Here are six ways credit unions can offer assistance to member borrowers in times of need:
Reaching out to members is an opportunity for credit unions to provide a best-in-class member service experience while also assessing a disaster’s damage and level of impact to the member. Call centers can help collect information for analysis and tailor a timely response strategy. This strategy can be necessary for products with time-sensitive deadlines. Members unable to make payments for other reasons may warrant “personal” servicers to properly identify and resolve issues. Additionally, enhance your website to include a disaster relief section that clearly outlines your program with contact numbers for borrowers and any additional helpful links.
Dispute Management Teams
Member dispute management teams (and other member-facing personnel) should be trained on the organization’s disaster relief strategy and have clear, documented guidelines to ensure that each member is treated according to policies. Dispute resolution may also be a natural channel for consumers to request relief on the basis of their individual disaster impact. Dispute management teams must be prepared (and staffed) for higher call volume and ensure compliance with federal and state regulations.
Fee Waiver Programs
Conditions immediately following a natural disaster may cause missed payments due to lost cellular/internet connections, delayed regular income or inaccessible bank accounts. In such circumstances, institutions should be prepared to waive late payment charges, pay-by-phone charges, deferment enrollment fees and/or additional miscellaneous charges as a sign of good faith. As an extra step, credit card issuers can waive cash advance fees and overdraft protection fees.
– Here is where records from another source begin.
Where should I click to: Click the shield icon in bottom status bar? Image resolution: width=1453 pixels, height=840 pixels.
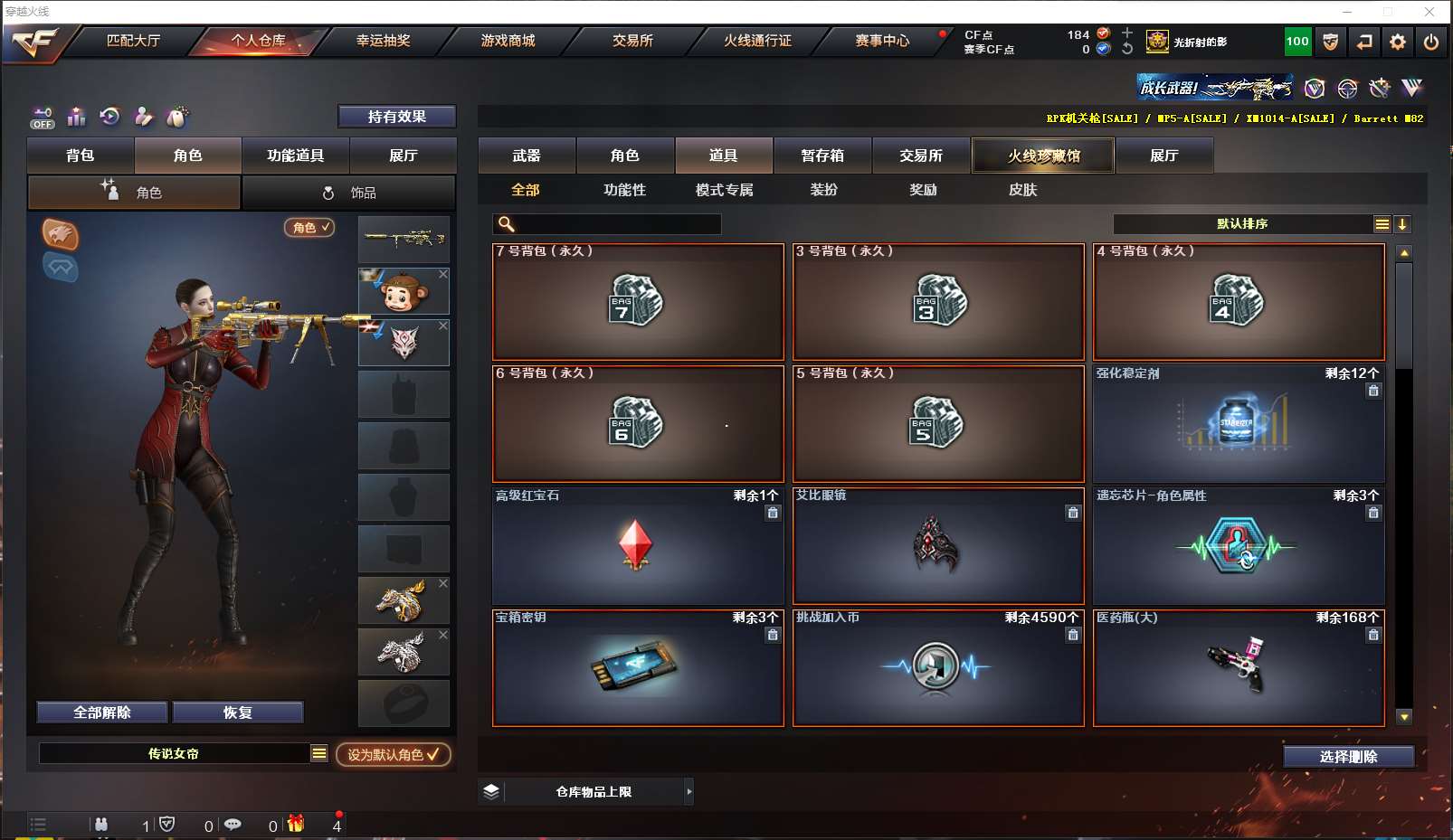pyautogui.click(x=166, y=824)
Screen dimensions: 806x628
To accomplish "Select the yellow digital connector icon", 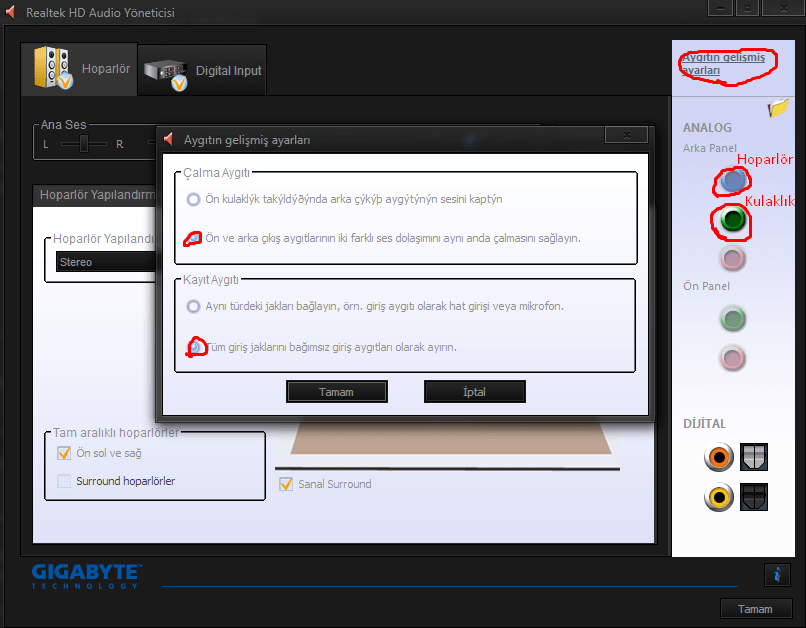I will 718,497.
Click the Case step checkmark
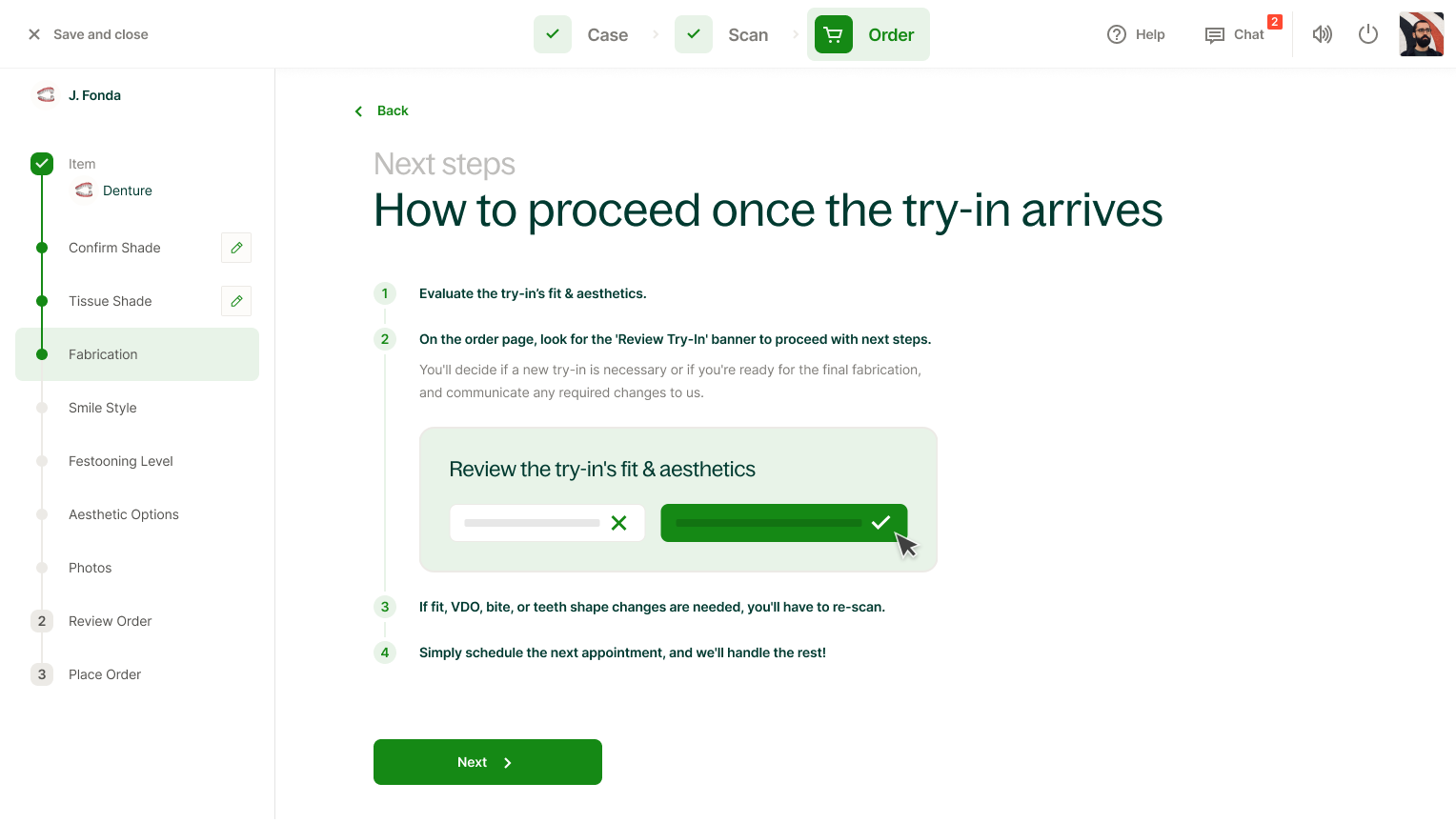The height and width of the screenshot is (823, 1456). (553, 34)
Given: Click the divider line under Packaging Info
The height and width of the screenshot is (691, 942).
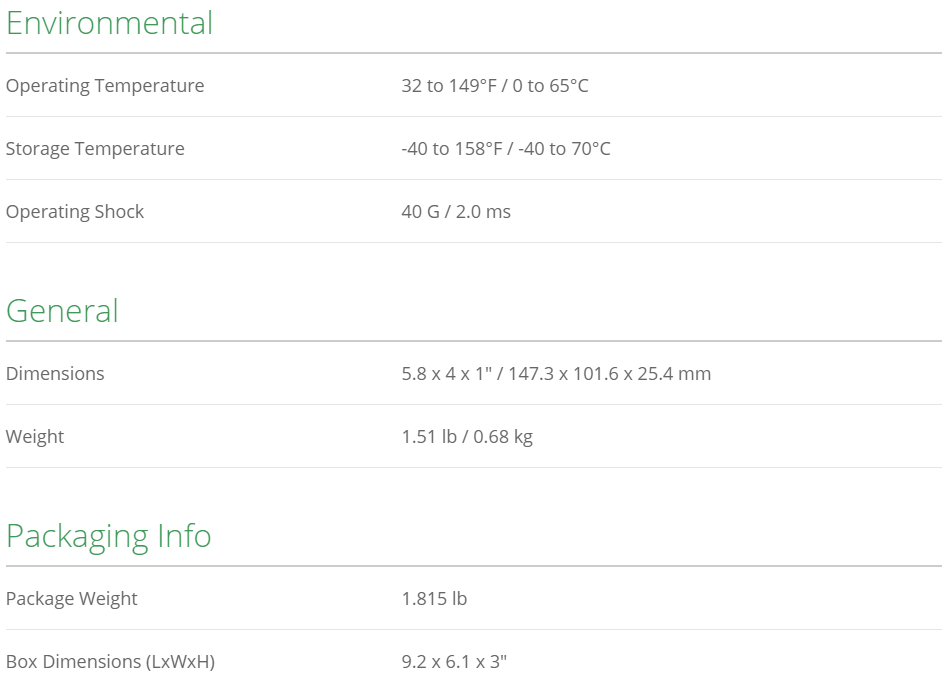Looking at the screenshot, I should [x=474, y=566].
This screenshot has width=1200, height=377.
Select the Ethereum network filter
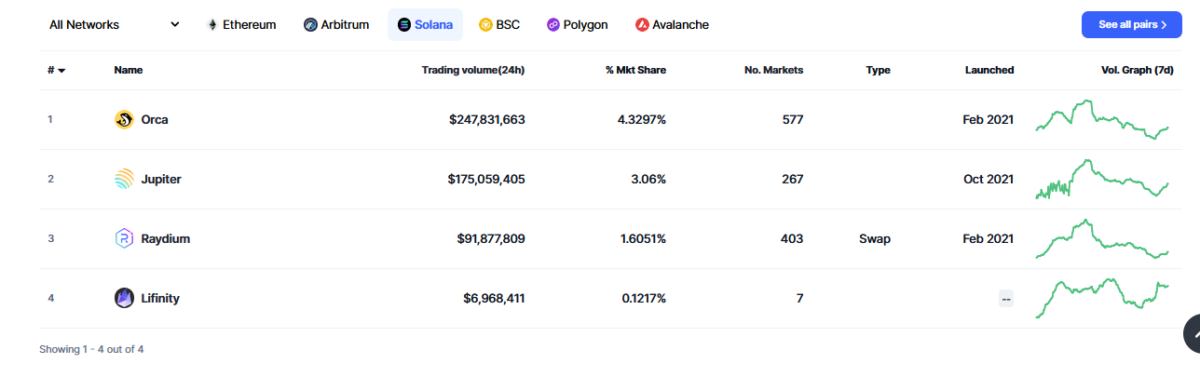pyautogui.click(x=241, y=25)
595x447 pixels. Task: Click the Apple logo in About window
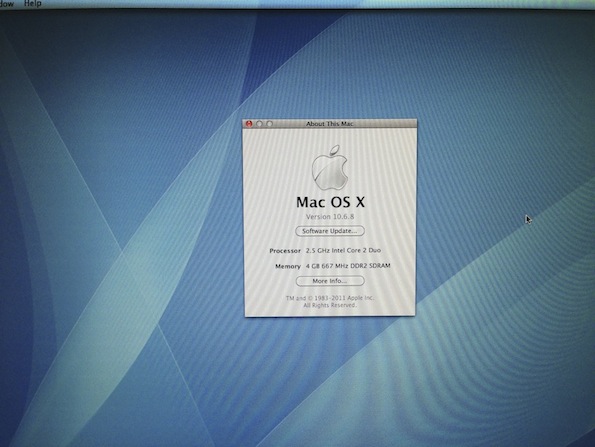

Deferment and Forbearance Programs
These can help members avoid account delinquency when abnormal situations and unexpected costs make regular payments difficult. Deferment programs can provide immediate relief for consumers by pausing regularly scheduled payments before resuming normal payment periods. Forbearance programs offer a similar benefit or reduce the regularly scheduled payment for a specified period. Both programs allow institutions to leverage existing procedures and reduce the effort and risk of complex, customized solutions.
Loan Modification Programs
Loan modification and refinancing offer longer-term relief. Loan modifications help borrowers by adjusting loan terms to reduce the monthly payment amount or reduce interest rates to manageable levels. Other modification options include loan extensions or adding skipped or deferred payments to a later balloon payment. Modification and refinance options can offer long-term relief throughout the remaining life cycle of the product and provide borrowers with much-needed flexibility to focus on other matters.
Suspension of Collection or Collateral Recovery Activities
For collateral-secured products, creditors can suspend collection, auto repossession or foreclosure on a case-by-case basis. For mortgage products, there are additional, explicit requirements regarding natural disasters for servicers to grant relief and/or forbearance to borrowers. For example, Fannie Mae suggests deferring foreclosure actions on current accounts or accounts not severely delinquent for a 90-day period, and to grant relief to borrowers unable to remain current on their bankruptcy repayment plan after a natural disaster. Though such relief is not required for all financial products, relief may even be explicitly required by a GSE for home mortgage loans. Altering procedures or minimum recovery timelines for consumers in impacted areas can grant consumers the needed time and opportunity to cure delinquency and resume normal payments.
A personalized touch, taking individualized needs into account and showing the credit union member a human face (preferably a consistent point of contact), will allow lenders and borrowers to work together, with sensitivity and purpose, in their mutual interest to pick up the pieces after a disaster.